Was im Zusammenhang mit dem Teilhabegesetz aus dem Jahre 2015 besonders forciert werden muss, ist die Eingliederung unserer Mitbürger/innen mit Beeinträchtigung in den Arbeitsmarkt, in die Arbeitswelt. Wenn jetzt die Landesregierung eine neue Initiative im öffentlichen Dienst startet, ist das sehr zu begrüßen. Aber auch die Privatwirtschaft muss sich vermehrt öffnen und verpflichtet fühlen. Auch wenn dort oft Produktivitätsstress herrscht, darf dies keine Ausrede sein. Es muss möglich sein, mit den Sozialpartnern Mittel und Wege zu finden, Menschen mit Beeinträchtigung einzubeziehen. Eine wesentliche Voraussetzung, dass dies zum Erfolg führt, ist eine flächendeckend präsente Arbeitsassistenz, die ermöglicht werden muss, hoffentlich auch gemeinsam mit der Lebenshilfe.
Was wir immer noch anmahnen müssen, ist die Aufwertung der privaten sozialen Vereine und ihrer Arbeit. Ihre Fähigkeit einer zielgerichteten Flexibilität ist dazu prädestiniert, viele neue Initiativen für mehr Inklusion umsetzen zu können. Man muss ihnen mehr Vertrauen schenken und die empfohlene Subsidiarität auch ernst nehmen.
Nach diesen neuerlichen Empfehlungen an die Landespolitik darf ich der Landesregierung auch danken. Wir haben uns in den letzten Jahren nicht gescheut, laut und deutlich, aber auch in vielen persönlichen Gesprächen, unsere Anliegen darzulegen. Wir sind durchaus auch hartnäckig! Steter Tropfen höhlt den Stein. Die laute und oft auch penetrante Art, wie die Wirtschaftslobbys ihre Interessen vertreten, muss auch die gesamte soziale Komponente unserer Gesellschaft aufrütteln, ihre Lautstärke aufzudrehen und alles zu unternehmen, damit sie nicht unter die Räder kommt, sondern vielmehr zu einer sozialen Macht wird. Sanfte Töne werden im schrillen Konzert nicht wahrgenommen.
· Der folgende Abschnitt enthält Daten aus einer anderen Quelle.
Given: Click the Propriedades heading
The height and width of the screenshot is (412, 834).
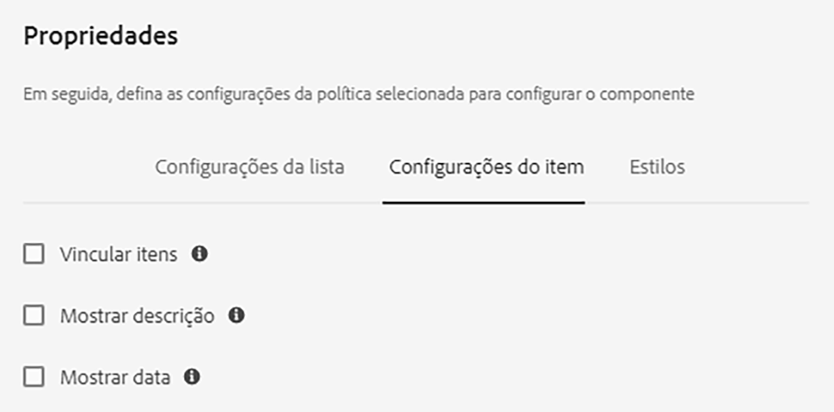Looking at the screenshot, I should 101,37.
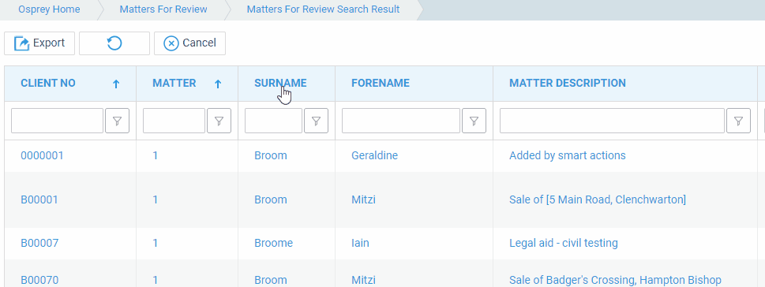Open client number B00007 link
Image resolution: width=765 pixels, height=287 pixels.
[x=39, y=243]
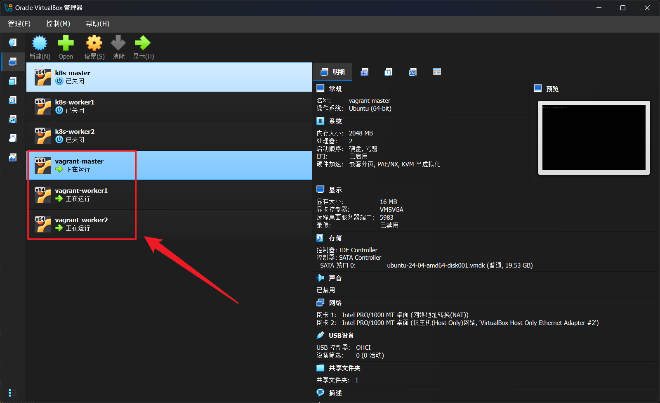Open the snapshots camera tab icon
Image resolution: width=660 pixels, height=403 pixels.
click(x=364, y=72)
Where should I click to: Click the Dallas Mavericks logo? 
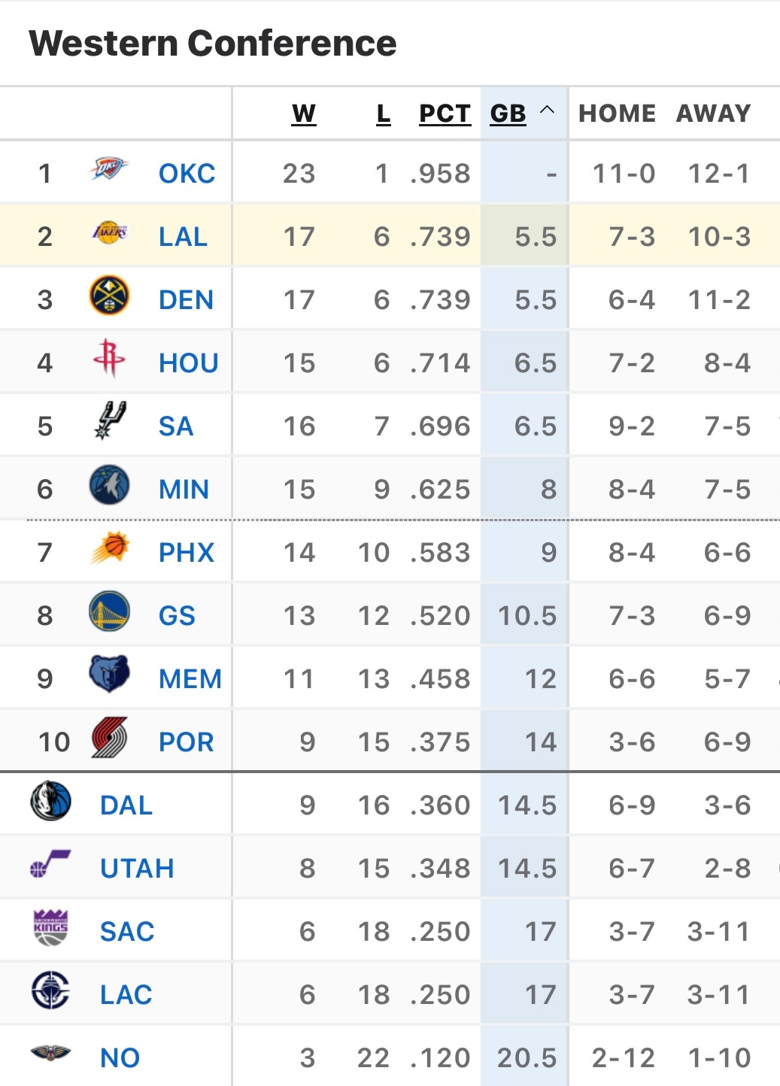coord(50,801)
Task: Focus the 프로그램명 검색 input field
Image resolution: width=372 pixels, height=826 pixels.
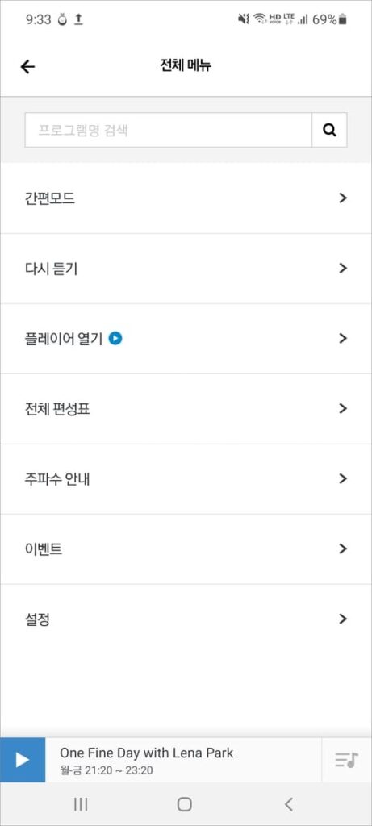Action: [168, 130]
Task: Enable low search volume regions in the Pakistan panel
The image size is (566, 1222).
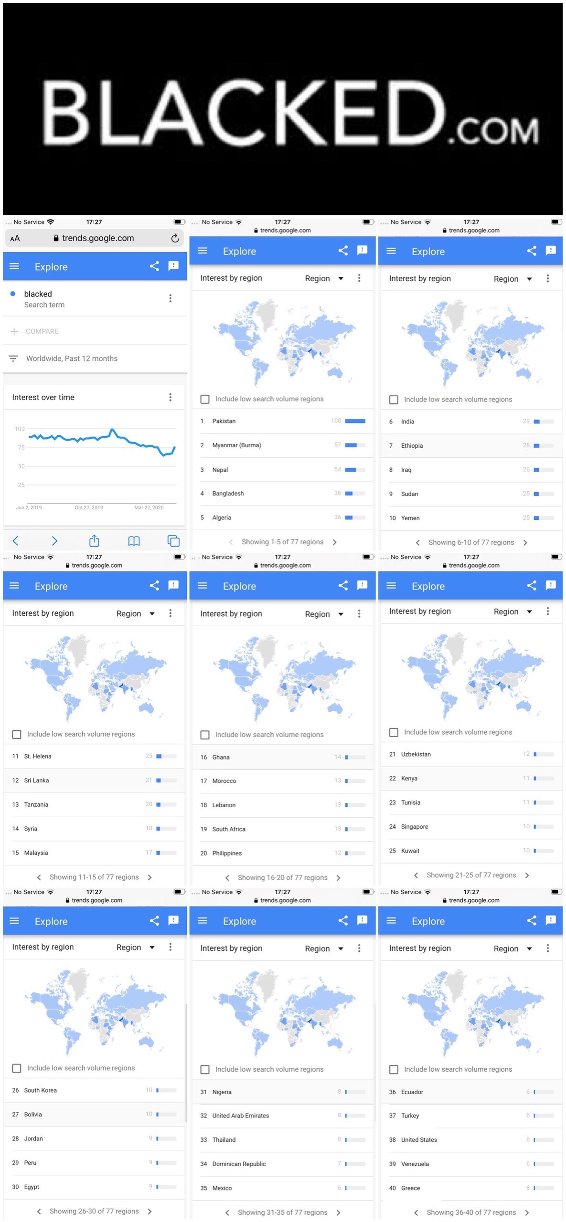Action: coord(205,399)
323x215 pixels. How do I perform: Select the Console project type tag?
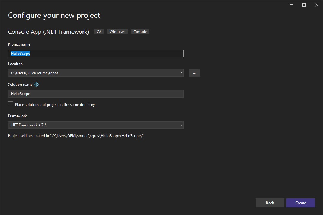pos(140,31)
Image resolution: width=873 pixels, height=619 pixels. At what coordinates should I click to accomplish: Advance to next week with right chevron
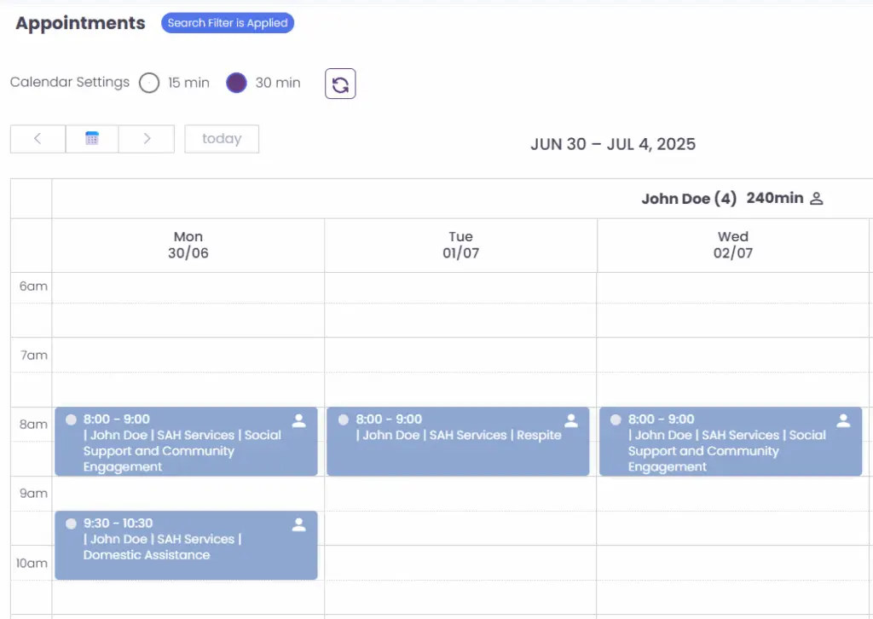coord(147,139)
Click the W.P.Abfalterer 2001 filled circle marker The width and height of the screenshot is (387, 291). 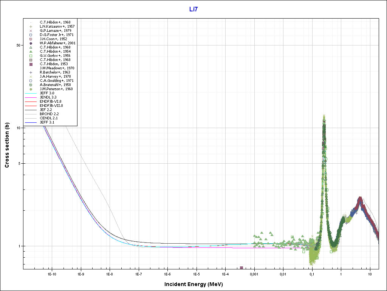[x=31, y=43]
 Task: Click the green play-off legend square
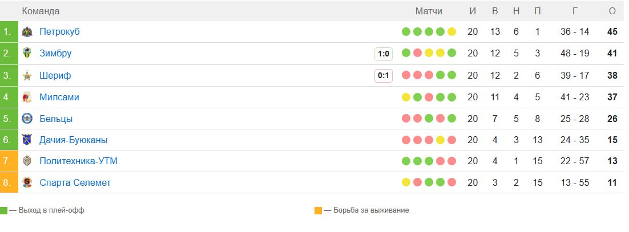[4, 210]
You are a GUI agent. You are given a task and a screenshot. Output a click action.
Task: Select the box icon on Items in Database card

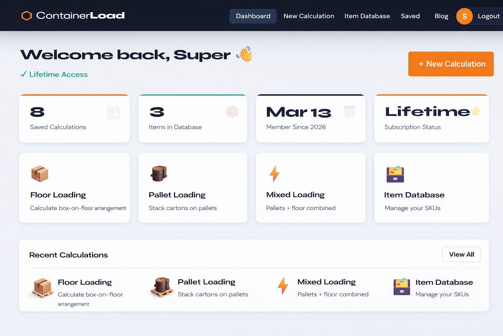[x=233, y=112]
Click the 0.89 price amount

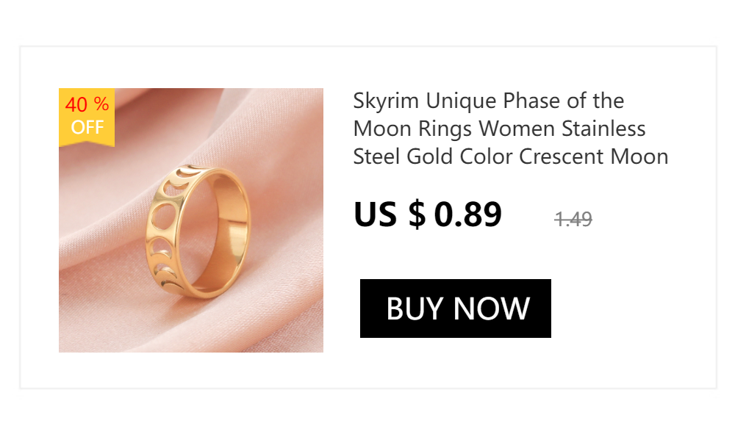coord(467,214)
Wir brauchen zwar oft einen sehr langen Atem, aber wir kommen immer wieder Schritte weiter. Landeshauptmann Arno Kompatscher hat uns auf seinem Radar und ist öfters unsere letzte Rettung, Landesrätin Waltraud Deeg, Landesrat Philipp Achammer und Landesrat Massimo Bessone haben uns bei verschiedenen Anliegen über die Runden geholfen, so dass wir in der Lage waren, einige Vorhaben zu verwirklichen, wenn auch noch nicht alle Zusagen Wirklichkeit geworden sind. Wir begrüßen auch das neue Sozialzentrum in Toblach und den Schub bei der Pflegeeinstufung sowie die Absichten des Landeshauptmanns bezüglich Ausbildungsförderung im Gesundheitswesen. Wir bedanken uns bei der Landesregierung für die verschiedenen Hilfestellungen und für die neuen Akzente. Danken dürfen wir auch jener Opposition im Landtag, die oftmals Interesse für unsere Anliegen zeigt und entsprechende Initiativen startet.
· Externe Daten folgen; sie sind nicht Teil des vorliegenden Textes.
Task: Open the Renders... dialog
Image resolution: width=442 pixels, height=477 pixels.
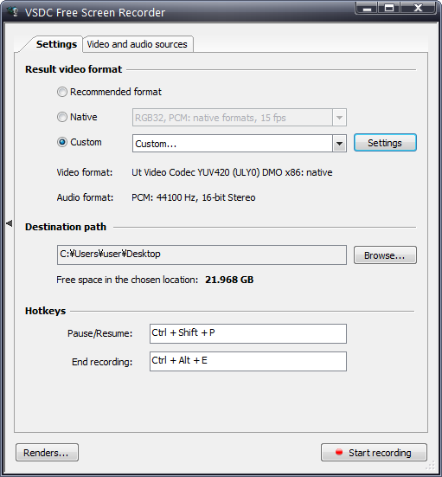Action: pyautogui.click(x=47, y=453)
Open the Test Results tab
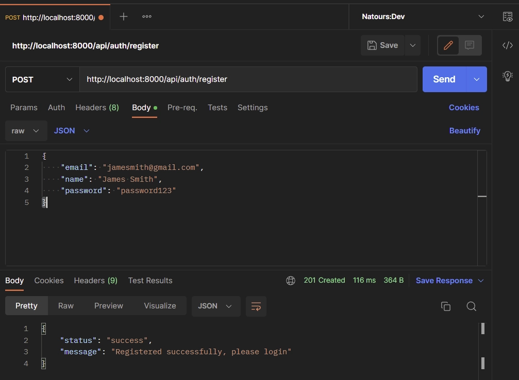This screenshot has width=519, height=380. pos(150,280)
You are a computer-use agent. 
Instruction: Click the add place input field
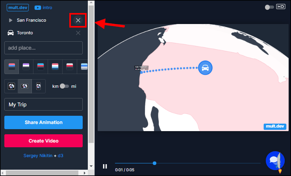[43, 48]
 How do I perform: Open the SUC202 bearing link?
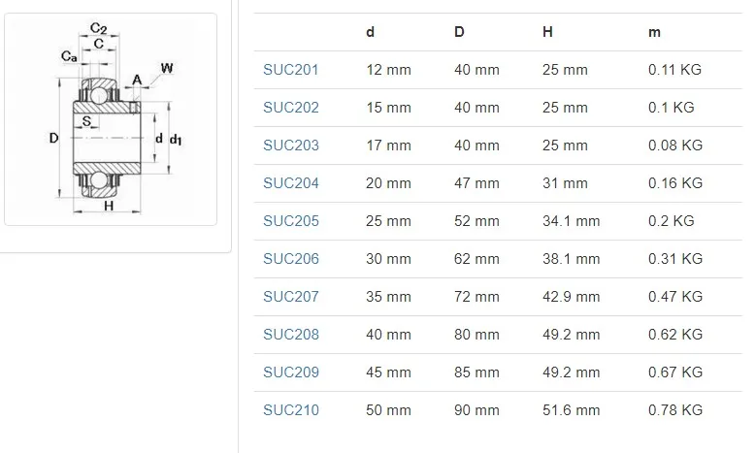tap(291, 108)
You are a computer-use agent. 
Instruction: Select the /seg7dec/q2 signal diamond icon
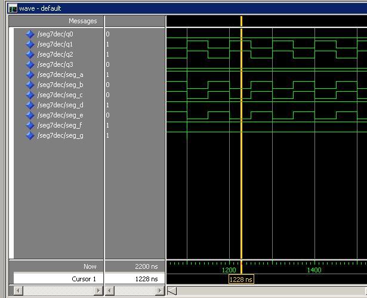30,54
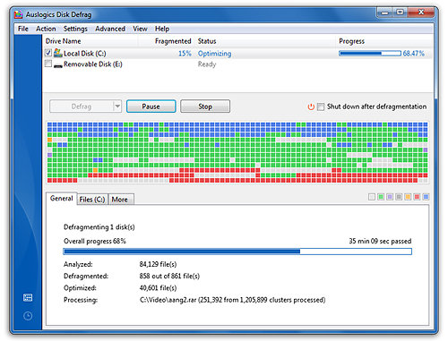Click the Auslogics app icon in title bar
Image resolution: width=448 pixels, height=341 pixels.
19,14
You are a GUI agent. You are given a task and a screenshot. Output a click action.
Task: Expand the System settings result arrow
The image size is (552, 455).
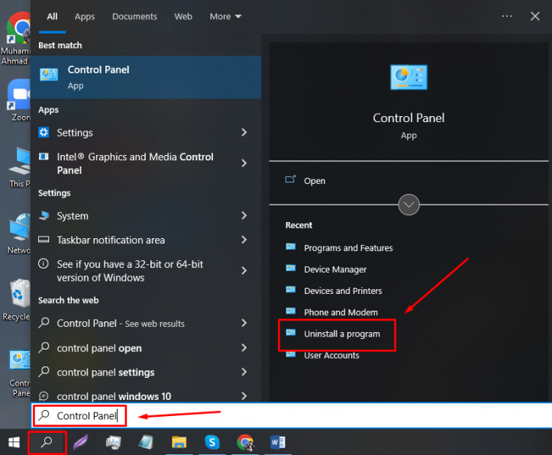tap(244, 216)
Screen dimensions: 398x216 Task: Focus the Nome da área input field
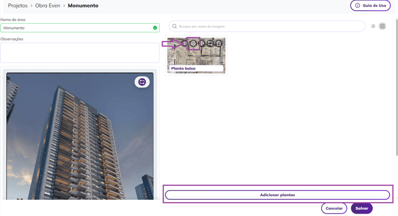pyautogui.click(x=80, y=28)
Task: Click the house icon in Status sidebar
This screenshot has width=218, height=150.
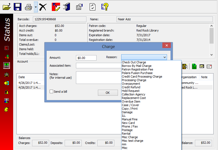Action: click(x=6, y=92)
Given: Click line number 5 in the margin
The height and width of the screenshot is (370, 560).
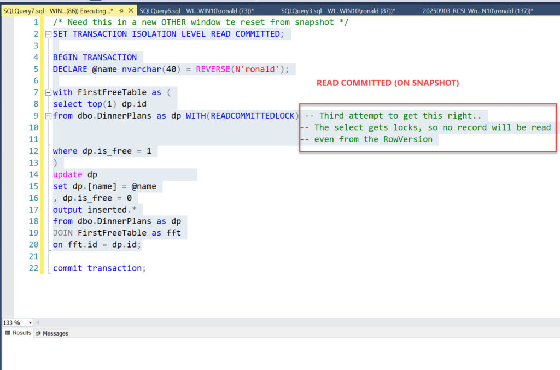Looking at the screenshot, I should 36,69.
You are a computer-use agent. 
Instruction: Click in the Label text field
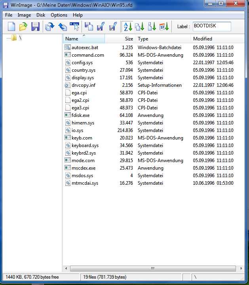pos(211,26)
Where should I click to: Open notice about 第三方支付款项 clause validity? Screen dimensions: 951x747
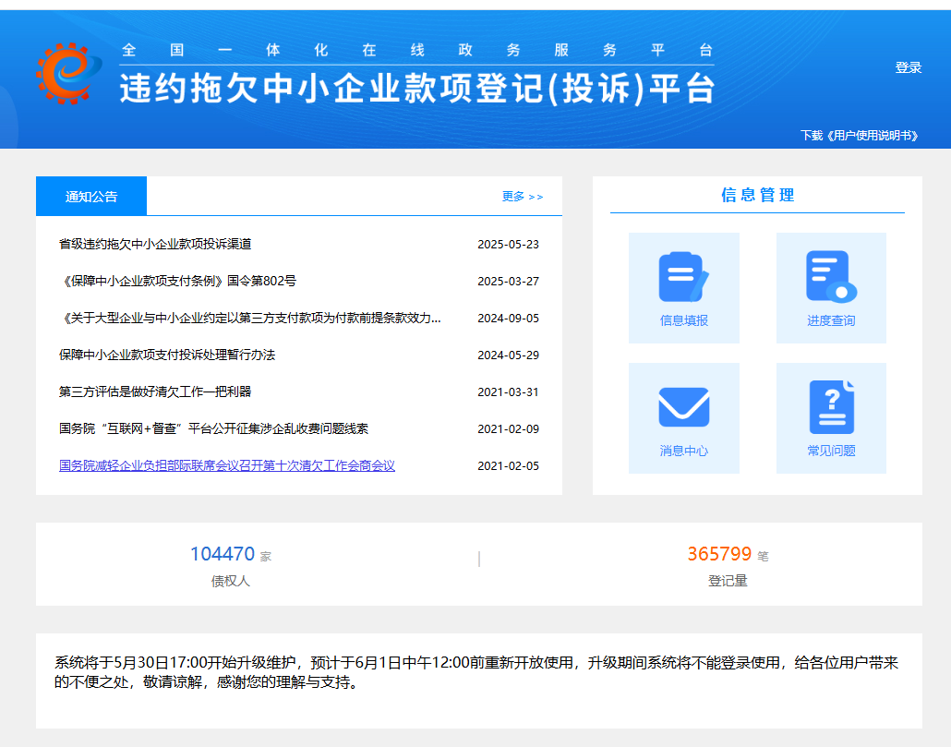tap(249, 318)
Eine gute Zusammenarbeit entwickelte sich auch mit den Bezirksgemeinschaften bzw. ihren jeweiligen Sozialdiensten. Wir konnten auch mit ihnen wichtige Projekte in Angriff nehmen und verwirklichen. Schließlich arbeiten wir alle für die sozial Schwächeren unserer Gesellschaft und sind diesen verpflichtet. An dieser Stelle dürfen wir auch den Gemeinden Kaltern und Eppan für ihre Unterstützung des Hotel Masatsch danken. Bedanken dürfen wir uns ganz besonders auch bei den Unterstützern Stiftung Südtiroler Sparkasse, Alperia, ITAS-Versicherungen, Raika Überetsch und Raiffeisenverband, bei der Initiative „Südtirol hilft“, bei der Matrikelstiftung Tirol und bei allen anderen Spendern, die hin und wieder an die Lebenshilfe und deren Betreuungsauftrag denken.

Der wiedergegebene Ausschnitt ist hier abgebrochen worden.